Work to be completed:
Wherever a line in the data holds the word "السري", pull that line out.

Given records:
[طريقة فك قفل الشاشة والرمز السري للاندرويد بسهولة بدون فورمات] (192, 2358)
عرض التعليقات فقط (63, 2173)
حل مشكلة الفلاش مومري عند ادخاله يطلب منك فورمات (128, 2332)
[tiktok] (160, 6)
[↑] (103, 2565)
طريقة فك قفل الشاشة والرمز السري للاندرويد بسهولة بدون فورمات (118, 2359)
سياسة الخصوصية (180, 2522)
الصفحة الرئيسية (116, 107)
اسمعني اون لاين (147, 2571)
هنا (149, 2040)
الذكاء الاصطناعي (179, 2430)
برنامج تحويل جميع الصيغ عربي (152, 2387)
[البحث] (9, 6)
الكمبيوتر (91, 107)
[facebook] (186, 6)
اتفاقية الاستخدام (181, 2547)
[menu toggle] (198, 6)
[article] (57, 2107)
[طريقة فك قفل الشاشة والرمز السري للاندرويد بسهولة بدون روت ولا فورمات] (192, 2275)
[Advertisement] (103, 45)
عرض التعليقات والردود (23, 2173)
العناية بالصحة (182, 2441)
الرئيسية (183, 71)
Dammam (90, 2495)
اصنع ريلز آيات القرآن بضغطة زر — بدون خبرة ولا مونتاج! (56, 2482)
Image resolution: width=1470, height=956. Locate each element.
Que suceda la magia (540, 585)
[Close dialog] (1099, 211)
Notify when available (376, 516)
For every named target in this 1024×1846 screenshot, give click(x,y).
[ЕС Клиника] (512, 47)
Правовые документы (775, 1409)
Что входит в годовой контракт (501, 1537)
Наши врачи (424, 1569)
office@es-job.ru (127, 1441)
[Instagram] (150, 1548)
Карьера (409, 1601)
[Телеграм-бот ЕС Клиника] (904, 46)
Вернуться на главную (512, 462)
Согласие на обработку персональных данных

Result of the task:
[طريقة فك قفل الشاشة والرمز السري للاندرويد بسهولة بدون فورمات] (192, 2358)
طريقة فك قفل الشاشة والرمز السري للاندرويد بسهولة بدون فورمات (118, 2359)
[طريقة فك قفل الشاشة والرمز السري للاندرويد بسهولة بدون روت ولا فورمات] (192, 2275)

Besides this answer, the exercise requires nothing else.